A taxa de ventilação mecânica correspondeu a 55,6% dos pacientes internados nas UTI, tendo sido superior às de outros estudos epidemiológicos em ventilação mecânica como os do Esteban e col.5-7: 46%, 39% e 33% e Karason e col.8: 47%. Estes estudos tiveram desenhos semelhantes ao VMB, com seus dados coletados em um único dia5,6,8. Comparando com estes estudos e considerando que as populações de pacientes estudados nestas UTI tinham um perfil semelhante (clínico-cirúrgicos) dos pacientes do VMB, talvez a maior taxa de ventilação mecânica no Brasil pudesse estar correlacionada a um grupo de pacientes discretamente mais graves, traduzidos pelo escore médio de APACHE II de 20,5, enquanto o valor médio deste escore nos estudos internacionais descritos era de 17,9 a 175,6,8.

Observou-se no estudo VMB, diferenças estatísticas significativas entre o grupo de pacientes não ventilados e o grupo de pacientes ventilados (Tabela 6), para o escore médio de APACHE II (respectivamente 14,4 e 20,5) e para o tempo médio de internação (8,5 e 22,3 dias). Estas características traduzem maior gravidade e por este fato o tempo de ventilação mecânica é mais prolongado. A maior participação de IRA como causa de indicação da ventilação mecânica, corresponde ao observado por outros autores6-8.

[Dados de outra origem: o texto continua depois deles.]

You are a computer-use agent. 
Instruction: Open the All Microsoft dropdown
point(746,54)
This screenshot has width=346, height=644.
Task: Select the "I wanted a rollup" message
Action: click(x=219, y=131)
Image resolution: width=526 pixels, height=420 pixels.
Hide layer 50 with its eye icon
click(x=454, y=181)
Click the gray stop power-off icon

A freqüência de utilização de máscara facial para ventilação não-invasiva no VMB, de 4,2% (9 em 217 pacientes), foi semelhante à encontrada por outros autores (1%; 4,9%; 4%)6-8. A maior disponibilidade de aparelhos para a aplicação da ventilação não-invasiva e uma cultura para maior uso desta modalidade de suporte ventilatório, principalmente por sua característica, deve ser incentivada na prática das UTI.

Quanto à distribuição de pacientes intubados e traqueostomizados, a relação no VMB mostrou-se diferente frente aos quatro estudos epidemiológicos descritos, principalmente na freqüência dos pacientes traqueostomizados. Enquanto foi observado 41,5% dos pacientes ventilados com traqueostomia, em que este procedimento foi realizado em uma mediana de 13 dias após a intubação, Karazon e col.8 apresentaram freqüência de 32% e uma mediana de 8 dias, e Esteban e col. relataram em seus três estudos freqüências de 23%5, 24%6 (mediana de 11 dias) e 2%7. Frutos-Vivar e col. apresentaram em recente publicação, que dos 5081 pacientes com ventilação mecânica, 10,7% estavam traqueostomizados, com mediana de tempo de 12 dias12.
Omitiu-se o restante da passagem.